Repeat the lines from the one containing "You are a GUI" through the one containing "Looking at the", both included, without the pictures.

▸ ITEMS

begin

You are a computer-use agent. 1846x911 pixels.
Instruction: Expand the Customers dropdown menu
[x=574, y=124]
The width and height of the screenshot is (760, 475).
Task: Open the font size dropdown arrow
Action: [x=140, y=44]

end
begin

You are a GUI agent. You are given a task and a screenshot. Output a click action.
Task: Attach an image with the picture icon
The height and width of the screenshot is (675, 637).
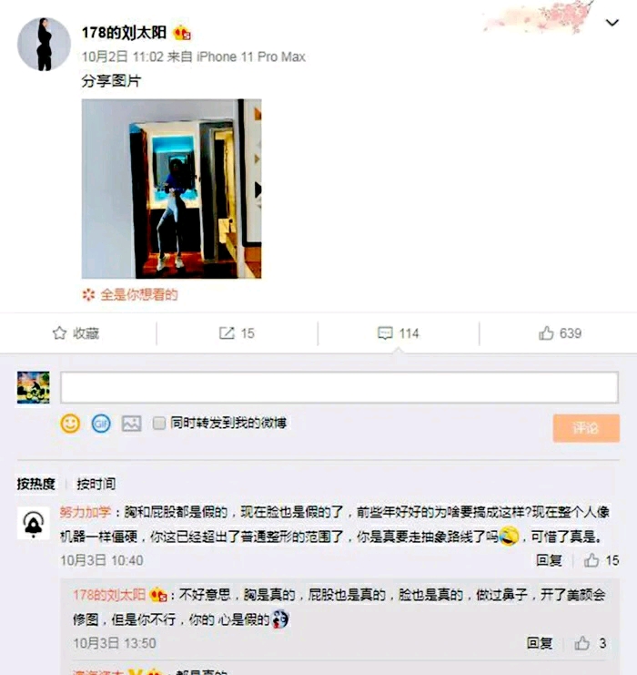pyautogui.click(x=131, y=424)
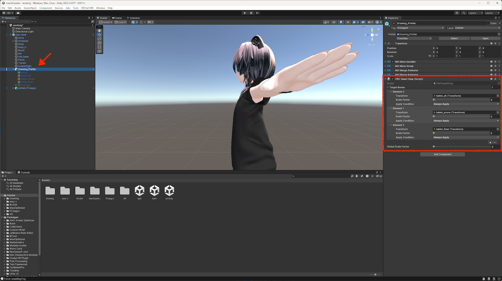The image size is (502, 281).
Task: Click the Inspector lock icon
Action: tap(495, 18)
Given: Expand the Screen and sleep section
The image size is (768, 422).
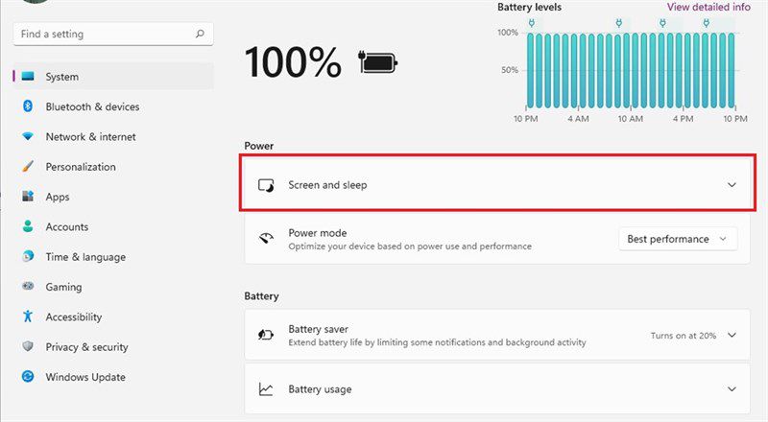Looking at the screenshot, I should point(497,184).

end

▸ WORKED SOLUTION
You are a GUI agent. You are given a task and a screenshot. Output a click action.
Task: Attach an image with the picture icon
The height and width of the screenshot is (675, 637).
pyautogui.click(x=131, y=424)
The image size is (502, 281).
Task: Click the Inspector lock icon
Action: tap(495, 18)
Given: Expand the Screen and sleep section
The image size is (768, 422).
Looking at the screenshot, I should point(497,184).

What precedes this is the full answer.